» Document extract
◇ ◇ ◇ ◇ ◇

The only American combat use of the M46 Patton was during the Korean War. On 8 August 1950, the first M46 Patton tanks, belonging to the 6th Tank Battalion, landed in South Korea. The M46 proved to be capable against North Korean T-34 medium tanks. By the end of 1950, 200 M46 Pattons had been fielded, forming about 15% of US tank strength in Korea; the balance of 1,326 tanks shipped to Korea during 1950 were 679 M4A3 Shermans (including the M4A3E8 variant), 309 M26 Pershings, and 138 M24 Chaffee light tanks. Subsequent shipments of M46 and M46A1 Pattons allowed all remaining M26 Pershings to be withdrawn during 1951, and most Sherman equipped units were also reequipped.

◇ ◇ ◇ ◇ ◇

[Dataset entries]
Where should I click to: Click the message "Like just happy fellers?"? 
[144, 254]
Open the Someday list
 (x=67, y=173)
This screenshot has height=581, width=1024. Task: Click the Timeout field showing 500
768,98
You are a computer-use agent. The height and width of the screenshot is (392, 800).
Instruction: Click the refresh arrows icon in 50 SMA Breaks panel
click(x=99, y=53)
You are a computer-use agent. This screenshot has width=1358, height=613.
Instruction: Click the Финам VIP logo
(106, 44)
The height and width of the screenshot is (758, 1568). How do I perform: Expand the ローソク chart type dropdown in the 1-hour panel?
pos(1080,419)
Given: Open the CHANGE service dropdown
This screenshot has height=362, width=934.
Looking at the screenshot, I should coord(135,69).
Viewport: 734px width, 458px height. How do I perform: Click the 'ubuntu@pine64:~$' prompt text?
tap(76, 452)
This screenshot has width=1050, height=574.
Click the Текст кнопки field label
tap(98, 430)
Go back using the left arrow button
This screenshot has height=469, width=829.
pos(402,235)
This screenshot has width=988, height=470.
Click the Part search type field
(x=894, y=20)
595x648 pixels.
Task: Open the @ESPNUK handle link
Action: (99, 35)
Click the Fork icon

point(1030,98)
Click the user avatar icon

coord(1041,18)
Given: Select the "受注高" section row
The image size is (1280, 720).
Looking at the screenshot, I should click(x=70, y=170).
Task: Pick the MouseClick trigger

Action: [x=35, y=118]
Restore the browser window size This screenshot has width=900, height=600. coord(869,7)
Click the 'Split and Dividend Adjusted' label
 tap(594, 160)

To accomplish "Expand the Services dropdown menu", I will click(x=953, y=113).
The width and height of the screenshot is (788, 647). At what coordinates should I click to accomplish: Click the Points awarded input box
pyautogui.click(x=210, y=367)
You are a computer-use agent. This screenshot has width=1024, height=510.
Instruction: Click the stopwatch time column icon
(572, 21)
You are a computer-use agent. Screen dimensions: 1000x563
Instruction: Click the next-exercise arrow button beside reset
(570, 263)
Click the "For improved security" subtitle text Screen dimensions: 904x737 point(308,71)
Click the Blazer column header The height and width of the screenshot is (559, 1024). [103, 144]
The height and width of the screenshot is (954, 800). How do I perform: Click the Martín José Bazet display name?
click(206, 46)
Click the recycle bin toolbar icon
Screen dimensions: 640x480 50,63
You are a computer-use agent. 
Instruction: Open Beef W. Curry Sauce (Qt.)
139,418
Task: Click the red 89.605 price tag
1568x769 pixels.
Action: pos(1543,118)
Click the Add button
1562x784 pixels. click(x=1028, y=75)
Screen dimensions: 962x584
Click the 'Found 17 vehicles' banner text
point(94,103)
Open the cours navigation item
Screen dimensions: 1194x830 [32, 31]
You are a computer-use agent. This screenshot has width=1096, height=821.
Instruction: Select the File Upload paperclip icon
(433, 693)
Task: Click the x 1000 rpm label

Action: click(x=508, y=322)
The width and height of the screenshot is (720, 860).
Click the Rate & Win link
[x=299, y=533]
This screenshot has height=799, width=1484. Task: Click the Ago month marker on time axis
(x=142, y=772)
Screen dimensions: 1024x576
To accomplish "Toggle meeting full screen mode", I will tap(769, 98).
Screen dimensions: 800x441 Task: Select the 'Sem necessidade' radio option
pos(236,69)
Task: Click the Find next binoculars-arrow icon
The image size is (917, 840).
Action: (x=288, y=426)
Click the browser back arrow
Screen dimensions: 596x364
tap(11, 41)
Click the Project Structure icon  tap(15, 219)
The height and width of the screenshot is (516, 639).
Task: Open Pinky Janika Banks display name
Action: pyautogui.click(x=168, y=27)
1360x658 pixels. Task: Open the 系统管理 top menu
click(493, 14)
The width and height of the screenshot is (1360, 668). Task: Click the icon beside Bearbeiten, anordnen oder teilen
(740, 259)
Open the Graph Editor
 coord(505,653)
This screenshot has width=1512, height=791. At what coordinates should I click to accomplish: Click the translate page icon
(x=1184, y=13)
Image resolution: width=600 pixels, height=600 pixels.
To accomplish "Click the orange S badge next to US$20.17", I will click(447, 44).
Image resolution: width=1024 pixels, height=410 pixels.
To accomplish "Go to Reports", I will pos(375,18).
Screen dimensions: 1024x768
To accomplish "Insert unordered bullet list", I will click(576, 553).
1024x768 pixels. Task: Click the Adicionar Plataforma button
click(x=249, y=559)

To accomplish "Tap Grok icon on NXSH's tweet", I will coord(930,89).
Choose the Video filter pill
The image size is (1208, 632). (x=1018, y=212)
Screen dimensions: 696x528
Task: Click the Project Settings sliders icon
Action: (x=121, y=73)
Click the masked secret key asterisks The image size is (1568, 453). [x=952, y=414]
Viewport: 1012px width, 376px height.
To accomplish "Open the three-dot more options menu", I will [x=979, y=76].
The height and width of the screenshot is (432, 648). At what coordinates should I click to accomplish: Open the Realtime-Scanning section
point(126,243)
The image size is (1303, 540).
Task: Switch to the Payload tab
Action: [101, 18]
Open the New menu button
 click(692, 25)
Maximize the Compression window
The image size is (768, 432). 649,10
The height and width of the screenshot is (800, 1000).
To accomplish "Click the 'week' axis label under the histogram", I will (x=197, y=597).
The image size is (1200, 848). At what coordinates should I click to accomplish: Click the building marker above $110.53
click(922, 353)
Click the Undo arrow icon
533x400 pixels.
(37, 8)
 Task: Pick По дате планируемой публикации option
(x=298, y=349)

◇ ◇ ◇ ◇ ◇

» Exercises to complete
A - In the passage on the M46 Patton in Korea, on what date did the first M46 Patton tanks land in South Korea, and which battalion did they belong to?
B - List each tank type, with its count, that made up the balance of the 1,326 tanks shipped to Korea during 1950, according to the passage on the M46 Patton in Korea.

» Expected responses
A - They landed on 8 August 1950 and belonged to the 6th Tank Battalion.

B -
- M4A3 Shermans (including the M4A3E8 variant): 679
- M26 Pershings: 309
- M24 Chaffee light tanks: 138